On May 29, 2024, a number of amendments were made to the Turkish Commercial Code (“TCC”) by the “Law Amending the Turkish Commercial Code and Certain Laws” numbered 7511 (“Amending Law”). Main features of the Amending Law are as follows:
- Minimum Share Capital Requirement
The minimum requirements for share capital were increased on November 25, 2023, (i) from 50,000 TL to 250,000 TL for joint-stock companies, (ii) from 100,000 TL to 500,000 TL for non-public joint-stock companies that have adopted the registered capital system, and (iii) from 10,000 TL to 50,000 TL for limited liability companies. As per the new Provisional Article 15, both the joint-stock companies and the limited liability companies established before such rule and whose share capital is below the minimum required amounts are now under an obligation to increase their share capital to the amounts provided above by December 31, 2026. Any failure to increase their share capital to the required amounts by the specified deadlines shall result in dissolution of the breaching companies, except for companies in the registered capital system, which shall only exit the registered capital system rather than being dissolved.
To facilitate the process, for the general assembly meetings relating to share capital increases, there is no meeting quorum requirement and the voting quorum shall be the majority of those present in the relevant general assembly meeting (as opposed to the previous voting quorum of “¼ of shareholding” and meeting quorum of “majority of the attendees”), and the privileges set forth in the articles of association cannot be used in these resolutions.
The authority to extend the “December 31, 2026” deadline is granted to T.R. Ministry of Commerce, for a maximum of two times for additional periods of one year.
- Allocation of Duties of the Board Members
Article 366 of the TCC set forth that the board of directors of joint stock companies were required to allocate the duties amongst themselves for periods of one year, which created difficulties when such board members were appointed for longer terms. This rule has been abolished by the Amending Law, and the current version does not set forth a maximum term for allocation. As the maximum term of office for the board of directors is three years pursuant to Article 362 of the TCC, the board of directors will de facto allocate the duties in the board of directors, for a maximum term of three years.

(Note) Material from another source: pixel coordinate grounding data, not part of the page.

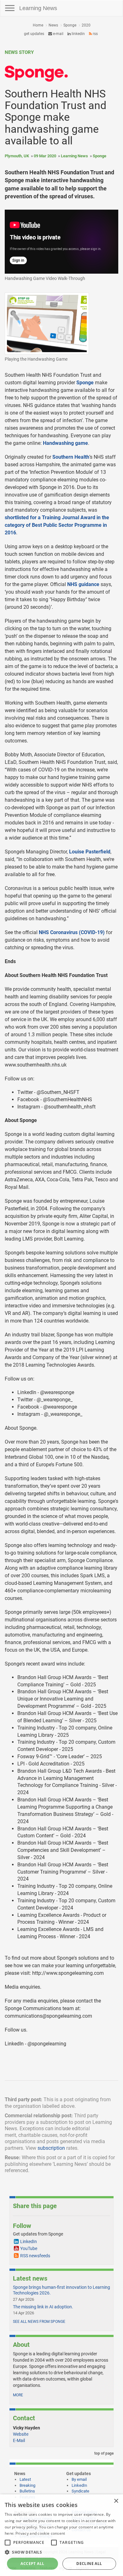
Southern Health (70, 457)
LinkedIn (78, 34)
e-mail (57, 34)
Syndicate (80, 2491)
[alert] (61, 2535)
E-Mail (19, 2440)
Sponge (69, 25)
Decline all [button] (89, 2563)
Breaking (27, 2485)
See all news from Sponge (39, 2321)
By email (79, 2479)
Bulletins (27, 2491)
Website (20, 2434)
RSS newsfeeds (35, 2255)
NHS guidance (83, 584)
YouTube (28, 2248)
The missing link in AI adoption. (43, 2306)
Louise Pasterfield (89, 852)
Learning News (38, 8)
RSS (95, 34)
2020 (86, 25)
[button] (61, 2552)
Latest (25, 2479)
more (18, 2395)
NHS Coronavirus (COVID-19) (72, 932)
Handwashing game (65, 443)
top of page (103, 2453)
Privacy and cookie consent (40, 2533)
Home (38, 25)
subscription (51, 2148)
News (53, 25)
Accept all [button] (32, 2563)
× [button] (116, 2501)
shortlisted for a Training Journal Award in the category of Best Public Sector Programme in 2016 (57, 525)
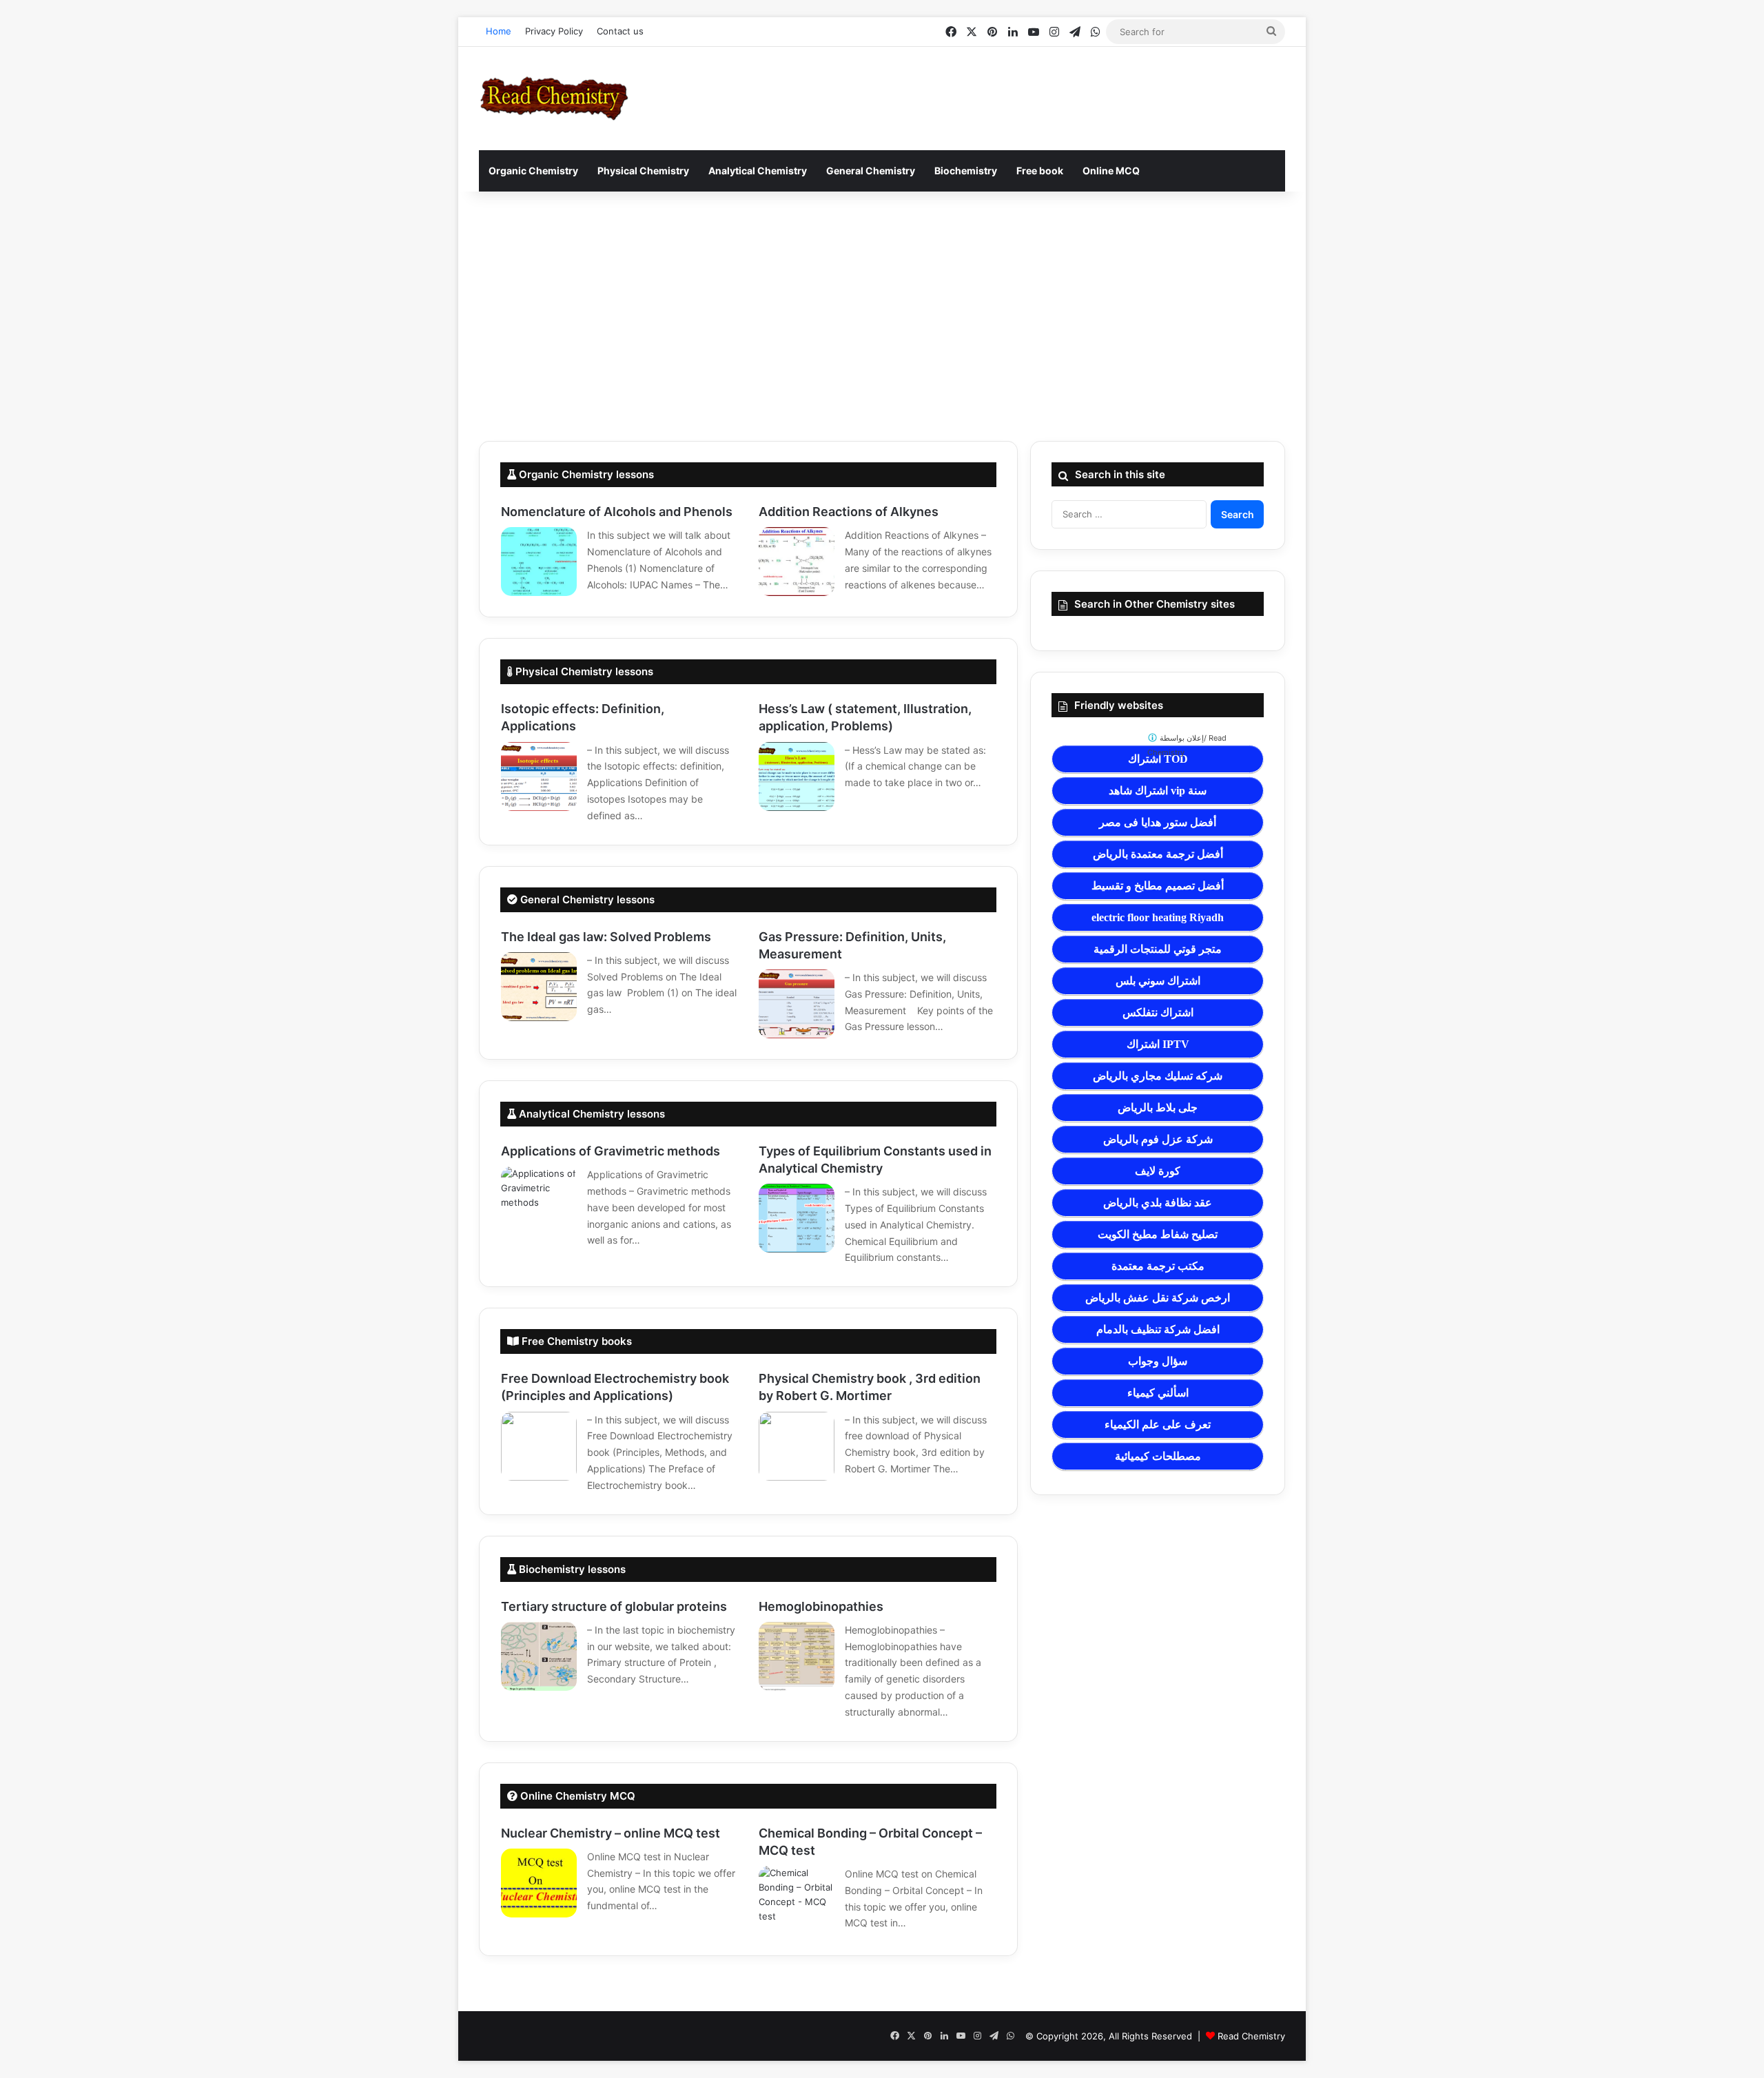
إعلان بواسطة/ (1187, 745)
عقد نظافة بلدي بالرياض (1157, 1202)
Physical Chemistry (643, 170)
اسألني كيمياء (1158, 1393)
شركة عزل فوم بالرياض (1158, 1139)
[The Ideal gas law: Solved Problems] (539, 986)
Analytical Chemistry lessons (590, 1113)
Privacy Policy (554, 31)
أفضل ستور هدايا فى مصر (1157, 822)
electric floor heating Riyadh (1157, 917)
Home (498, 31)
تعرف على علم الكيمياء (1158, 1424)
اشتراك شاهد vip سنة (1158, 790)
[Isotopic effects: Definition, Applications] (539, 776)
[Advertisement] (882, 316)
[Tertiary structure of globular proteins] (539, 1656)
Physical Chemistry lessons (583, 671)
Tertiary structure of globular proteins (614, 1606)
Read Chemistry (1251, 2035)
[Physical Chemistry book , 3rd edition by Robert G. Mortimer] (796, 1446)
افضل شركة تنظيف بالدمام (1158, 1329)
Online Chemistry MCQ (576, 1795)
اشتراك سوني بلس (1158, 981)
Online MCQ (1111, 170)
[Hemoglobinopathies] (796, 1656)
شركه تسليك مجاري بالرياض (1157, 1076)
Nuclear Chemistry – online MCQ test (610, 1833)
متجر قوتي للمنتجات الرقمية (1158, 949)
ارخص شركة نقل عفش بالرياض (1157, 1298)
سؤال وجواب (1157, 1361)
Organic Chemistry (533, 170)
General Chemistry (870, 170)
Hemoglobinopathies (821, 1606)
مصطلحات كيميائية (1158, 1456)
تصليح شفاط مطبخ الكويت (1158, 1234)
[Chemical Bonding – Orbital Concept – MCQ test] (796, 1900)
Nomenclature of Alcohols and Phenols (616, 511)
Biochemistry (965, 170)
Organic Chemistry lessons (585, 474)
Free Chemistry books (575, 1341)
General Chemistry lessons (586, 899)
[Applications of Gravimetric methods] (539, 1200)
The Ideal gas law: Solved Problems (606, 936)
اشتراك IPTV (1158, 1044)
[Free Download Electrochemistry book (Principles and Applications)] (539, 1446)
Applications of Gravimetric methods (610, 1151)
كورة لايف (1157, 1171)
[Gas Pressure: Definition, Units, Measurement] (796, 1003)
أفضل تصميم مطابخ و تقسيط (1157, 886)
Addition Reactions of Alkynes (849, 511)
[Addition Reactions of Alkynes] (796, 561)
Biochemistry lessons (571, 1569)
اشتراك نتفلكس (1157, 1012)
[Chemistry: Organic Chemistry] (554, 98)
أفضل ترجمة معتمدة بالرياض (1158, 854)
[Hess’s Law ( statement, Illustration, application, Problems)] (796, 776)
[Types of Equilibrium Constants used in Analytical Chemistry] (796, 1218)
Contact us (620, 31)
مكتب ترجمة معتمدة (1157, 1266)
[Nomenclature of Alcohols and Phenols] (539, 561)
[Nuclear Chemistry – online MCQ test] (539, 1883)
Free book (1039, 170)
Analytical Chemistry (757, 170)
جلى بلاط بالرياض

It should also be noted that there is no obstacle for companies to distribute duties every year.
- Non-delegable Duties of the Board of Directors
Article 375 of the TCC included that “the appointment and dismissal of managers/directors and persons with similar functions and their signature authorities” was one of the non-delegable powers of the board of directors. However, this paragraph has been amended to indicate that “appointing branch managers and granting them signature authorities” is no longer a non-delegable authority.
- Call for Convening the Board of Directors Meeting
Article 392 of the TCC only allowed the chairman of the board of directors to convene a board of directors meeting. This created difficulties in convening meetings in the past, and now with the amendments, any member of the board of directors shall be entitled make a written request to the chairman of the board of directors, following such request, the chairman has the discretion to call a meeting if deemed appropriate. However, if the request is made by the majority of the board members, the chairman is required to call a meeting within 30 days following receipt of such request. In case of any failure to call such meeting, the majority of the board of directors shall be entitled to call the meeting themselves. The amendment also allows joint stock companies to regulate different procedures in their articles of association.